「HAVIENA」(ハヴィーナ)は、独立系ランジェリーブランドの先駆け的存在。今では定番のトライアングルブラをいち早くコレクションの柱にした。柴尾陽子社長がデザイナーとディレクターを兼ねる。
26年秋冬物のテーマは、ギリシャ神話に登場する獅子・ヤギ・蛇が合わさった怪物のシメール。誰の内側にもすむ、異なる性質を内包するものの象徴として選んだ。「一つの体の中で揺れ動く複数の自分とどう向き合っていますか?」と問いかけ、女性の多面性に寄り添うコレクションとする。初めてシルク100%のパジャマも発表した。

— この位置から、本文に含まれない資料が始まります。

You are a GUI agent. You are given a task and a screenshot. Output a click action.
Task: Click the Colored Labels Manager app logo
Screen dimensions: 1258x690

ワイヤブラ、トライアングルブラ、ショーツ4型、フレアパンツを三つの色柄で揃える。ブルーはブリュム(霧)、レッドはブレーズ(熾火(おきび))、花柄はクレピュスキュル(黄昏(たそがれ)・逢魔時(おうまがとき))と幻想的な色名を付け、テーマと連動させた。身生地・レースとストラップ・アンダーゴムの色合わせにコントラストを利かせ、アクセントにしているのが同ブランドの特徴だ。

ハヴィーナは11年にスタート。国内縫製を貫いてきたが、「最近は縫製工場や染色工場の廃業が多く、生産背景の維持に強い危機感がある。物作りよりマーケティングやSNSでの表現のうまさが重視され、物を見る・選ぶ目が育ちにくくなっている」と柴尾さん。
現在、故郷でもある福岡県久留米市を拠点としており、母方の実家は久留米絣の工房を営む。今後はそんな自身のルーツとこれまでのキャリアを融合した物作りにも挑戦する計画だ。